# Required action:
Word for word, copy all of the entries.
*****
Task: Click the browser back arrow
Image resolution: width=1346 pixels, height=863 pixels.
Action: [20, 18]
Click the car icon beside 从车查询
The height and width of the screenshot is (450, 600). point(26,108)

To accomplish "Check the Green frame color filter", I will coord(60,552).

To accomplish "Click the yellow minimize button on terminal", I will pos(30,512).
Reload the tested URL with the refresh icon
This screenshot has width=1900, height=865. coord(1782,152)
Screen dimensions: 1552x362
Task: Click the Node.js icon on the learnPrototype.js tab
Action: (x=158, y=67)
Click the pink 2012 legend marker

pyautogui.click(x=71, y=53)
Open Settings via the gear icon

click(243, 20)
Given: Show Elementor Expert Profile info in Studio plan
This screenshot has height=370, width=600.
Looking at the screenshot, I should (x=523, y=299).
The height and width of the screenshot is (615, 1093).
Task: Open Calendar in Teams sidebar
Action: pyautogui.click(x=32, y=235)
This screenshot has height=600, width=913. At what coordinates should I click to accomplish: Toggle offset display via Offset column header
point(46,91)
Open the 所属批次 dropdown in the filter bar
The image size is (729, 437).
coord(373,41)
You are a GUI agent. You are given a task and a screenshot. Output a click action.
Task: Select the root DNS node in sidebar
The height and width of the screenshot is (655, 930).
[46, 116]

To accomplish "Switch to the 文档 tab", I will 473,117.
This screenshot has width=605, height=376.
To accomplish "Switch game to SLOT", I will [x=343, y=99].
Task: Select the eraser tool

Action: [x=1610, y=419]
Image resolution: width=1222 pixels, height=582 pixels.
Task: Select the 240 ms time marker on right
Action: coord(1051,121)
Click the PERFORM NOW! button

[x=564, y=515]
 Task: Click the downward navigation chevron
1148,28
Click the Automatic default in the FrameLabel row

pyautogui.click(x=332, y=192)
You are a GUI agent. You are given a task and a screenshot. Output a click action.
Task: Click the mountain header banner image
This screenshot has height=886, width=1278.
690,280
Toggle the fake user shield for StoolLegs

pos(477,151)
*****
# Output of the exercise:
Task: Click the browser back arrow
Image resolution: width=1346 pixels, height=863 pixels.
Action: [20, 18]
Click the car icon beside 从车查询
The height and width of the screenshot is (450, 600). point(26,108)

To accomplish "Check the Green frame color filter", I will coord(60,552).

To accomplish "Click the yellow minimize button on terminal", I will pos(30,512).
Reload the tested URL with the refresh icon
This screenshot has width=1900, height=865. coord(1782,152)
Screen dimensions: 1552x362
Task: Click the Node.js icon on the learnPrototype.js tab
Action: (x=158, y=67)
Click the pink 2012 legend marker

pyautogui.click(x=71, y=53)
Open Settings via the gear icon

click(243, 20)
Given: Show Elementor Expert Profile info in Studio plan
This screenshot has height=370, width=600.
Looking at the screenshot, I should (x=523, y=299).
The height and width of the screenshot is (615, 1093).
Task: Open Calendar in Teams sidebar
Action: pyautogui.click(x=32, y=235)
This screenshot has height=600, width=913. At what coordinates should I click to accomplish: Toggle offset display via Offset column header
point(46,91)
Open the 所属批次 dropdown in the filter bar
The image size is (729, 437).
coord(373,41)
You are a GUI agent. You are given a task and a screenshot. Output a click action.
Task: Select the root DNS node in sidebar
The height and width of the screenshot is (655, 930).
[46, 116]

To accomplish "Switch to the 文档 tab", I will 473,117.
This screenshot has width=605, height=376.
To accomplish "Switch game to SLOT", I will [x=343, y=99].
Task: Select the eraser tool

Action: [x=1610, y=419]
Image resolution: width=1222 pixels, height=582 pixels.
Task: Select the 240 ms time marker on right
Action: coord(1051,121)
Click the PERFORM NOW! button

[x=564, y=515]
 Task: Click the downward navigation chevron
1148,28
Click the Automatic default in the FrameLabel row

pyautogui.click(x=332, y=192)
You are a GUI agent. You are given a task and a screenshot. Output a click action.
Task: Click the mountain header banner image
This screenshot has height=886, width=1278.
690,280
Toggle the fake user shield for StoolLegs

pos(477,151)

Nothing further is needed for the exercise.